For us today, perhaps this would be a location like our inner cities or other impoverished areas where churches regularly engage people with work like instruction on how to make a resume’, interview for a job, create a budget, etc. or help people have food, resolve conflict peaceably, or overcome addiction. Some people don’t know how to function in healthy ways in the modern world because of injustice and inequality. The work of putting things right often involves simple steps that are obvious to many of us but elusive to those who’d benefit from them most. This explains why a denomination like the Church of the Nazarene — which began in the inner city — developed its moral instructions to fit that context at that time. The problem comes when we try to make casuistic (situational/case) laws into apodictic (unchanging) laws. While this explains Titus’ use of Greco-Roman household codes and how they applied to his context, in order to not make mistakes we need to grasp the theology (apodictic law) underlying his message so that we can apply it to our context (casuistic law) — lest we keep confusing the two ad infinitum.

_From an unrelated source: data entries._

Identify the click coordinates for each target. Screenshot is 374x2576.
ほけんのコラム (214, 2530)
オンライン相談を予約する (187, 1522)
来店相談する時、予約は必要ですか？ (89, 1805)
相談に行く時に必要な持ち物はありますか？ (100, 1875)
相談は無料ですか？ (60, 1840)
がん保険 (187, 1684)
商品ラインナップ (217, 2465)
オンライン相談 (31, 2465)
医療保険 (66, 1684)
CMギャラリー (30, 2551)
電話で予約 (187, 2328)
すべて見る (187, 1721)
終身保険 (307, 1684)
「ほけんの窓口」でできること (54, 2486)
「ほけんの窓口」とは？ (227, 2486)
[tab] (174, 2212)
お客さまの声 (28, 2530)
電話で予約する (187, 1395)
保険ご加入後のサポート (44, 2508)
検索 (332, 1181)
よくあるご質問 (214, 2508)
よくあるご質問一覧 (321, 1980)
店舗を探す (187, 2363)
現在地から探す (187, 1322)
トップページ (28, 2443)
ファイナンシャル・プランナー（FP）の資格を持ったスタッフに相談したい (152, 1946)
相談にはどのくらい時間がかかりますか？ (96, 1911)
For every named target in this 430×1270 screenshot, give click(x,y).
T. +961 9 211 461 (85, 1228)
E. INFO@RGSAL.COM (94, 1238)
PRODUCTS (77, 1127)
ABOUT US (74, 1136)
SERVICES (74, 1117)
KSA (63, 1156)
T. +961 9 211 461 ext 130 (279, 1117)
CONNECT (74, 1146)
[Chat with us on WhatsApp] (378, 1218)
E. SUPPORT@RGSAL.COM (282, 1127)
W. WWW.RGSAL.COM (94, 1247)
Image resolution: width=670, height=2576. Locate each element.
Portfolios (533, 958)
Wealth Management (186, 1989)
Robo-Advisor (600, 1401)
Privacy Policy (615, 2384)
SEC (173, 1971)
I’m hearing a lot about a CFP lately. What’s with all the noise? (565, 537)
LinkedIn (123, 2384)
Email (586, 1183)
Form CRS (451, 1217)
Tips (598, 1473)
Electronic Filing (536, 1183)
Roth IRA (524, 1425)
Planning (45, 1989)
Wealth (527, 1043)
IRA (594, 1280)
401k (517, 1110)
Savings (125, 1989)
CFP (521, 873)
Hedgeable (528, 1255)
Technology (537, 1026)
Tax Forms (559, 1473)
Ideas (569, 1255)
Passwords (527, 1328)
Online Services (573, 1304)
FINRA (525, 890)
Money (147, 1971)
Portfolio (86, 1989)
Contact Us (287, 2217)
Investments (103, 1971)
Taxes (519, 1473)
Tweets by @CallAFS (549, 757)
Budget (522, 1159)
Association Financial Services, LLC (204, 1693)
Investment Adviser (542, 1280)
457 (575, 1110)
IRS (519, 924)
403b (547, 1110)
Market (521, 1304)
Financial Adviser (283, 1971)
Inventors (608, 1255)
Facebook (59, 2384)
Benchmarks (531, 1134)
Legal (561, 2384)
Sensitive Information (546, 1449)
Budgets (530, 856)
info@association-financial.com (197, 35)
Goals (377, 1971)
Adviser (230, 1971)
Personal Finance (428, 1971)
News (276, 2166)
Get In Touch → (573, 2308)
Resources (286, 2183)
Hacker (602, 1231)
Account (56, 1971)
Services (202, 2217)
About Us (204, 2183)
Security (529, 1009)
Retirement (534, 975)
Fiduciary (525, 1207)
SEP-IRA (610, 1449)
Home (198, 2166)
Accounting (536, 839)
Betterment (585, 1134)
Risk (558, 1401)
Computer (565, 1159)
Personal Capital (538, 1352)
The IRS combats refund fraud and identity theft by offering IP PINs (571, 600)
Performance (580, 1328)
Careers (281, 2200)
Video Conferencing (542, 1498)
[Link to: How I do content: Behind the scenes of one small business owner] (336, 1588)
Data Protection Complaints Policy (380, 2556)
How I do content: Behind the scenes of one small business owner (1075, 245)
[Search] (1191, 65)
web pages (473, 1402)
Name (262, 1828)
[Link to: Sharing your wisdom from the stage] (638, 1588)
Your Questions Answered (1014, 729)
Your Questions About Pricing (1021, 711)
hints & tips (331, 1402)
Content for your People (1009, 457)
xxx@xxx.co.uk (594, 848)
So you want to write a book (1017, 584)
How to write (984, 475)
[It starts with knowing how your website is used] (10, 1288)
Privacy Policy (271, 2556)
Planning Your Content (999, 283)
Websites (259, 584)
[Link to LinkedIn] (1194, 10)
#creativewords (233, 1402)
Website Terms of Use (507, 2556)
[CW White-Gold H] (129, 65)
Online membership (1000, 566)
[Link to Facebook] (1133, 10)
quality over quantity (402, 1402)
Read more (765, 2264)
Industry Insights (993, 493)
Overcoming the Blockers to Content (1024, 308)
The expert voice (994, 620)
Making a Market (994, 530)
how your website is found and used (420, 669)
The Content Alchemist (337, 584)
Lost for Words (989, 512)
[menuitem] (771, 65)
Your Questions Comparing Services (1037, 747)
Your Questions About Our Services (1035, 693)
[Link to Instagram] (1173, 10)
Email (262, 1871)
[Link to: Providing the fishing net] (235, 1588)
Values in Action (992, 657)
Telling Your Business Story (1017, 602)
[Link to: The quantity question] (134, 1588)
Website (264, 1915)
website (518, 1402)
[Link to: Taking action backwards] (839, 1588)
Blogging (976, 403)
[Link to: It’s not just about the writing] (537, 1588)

CROSS-fit (See what I did there?)

How now shall we live? That’s a question that Titus has on his mind for his people and one that always comes to the Church in every context in every age. We are being renewed by the Holy Spirit and also working out our own salvation. Titus wants to train us in righteousness. He uses the Greek word for training (paideuousa) which is associated with the instruction and discipline of children. Jesus himself “grew in wisdom and stature” and so to it is with his disciples. Discipleship takes time, intention, commitment, and a relationship with the person (Jesus) whom you’re trying to be like.

Titus couches his whole message in grace. We are recipients of grace — chiefly seen in God’s action in coming in the flesh and entering into our broken existence. The grace of God always goes before us. It’s the grace of God (not our own effort) that empowers transformation. Behavior modification, while not necessarily bad, is not spiritual transformation. We are saved and sanctified by grace. This is cause for praise, humility, and gratitude. These attitudes safeguard us from a life of legalistic Phariseeism.

Yet it is also important to remember the “grace is opposed to EARNING but it is not opposed to EFFORT” — to quote Dallas Willard. We are empowered by God to pursue righteousness with ZEAL. God, through Jesus, empowering us to be zealous for RIGHTEOUSNESS. One wonders if people on the spectrum of conservative to progressive, uneducated to highly educated, poor to rich, don’t all suffer from the same root problem of being zealous for the wrong things, where our zeal is measured by some idea of what the world considers good, proper, or civil. The instructions Titus gives to his people were radical for them. But we must ask what God’s righteousness means for us in our time and place and pursue that with zeal until Christ comes again.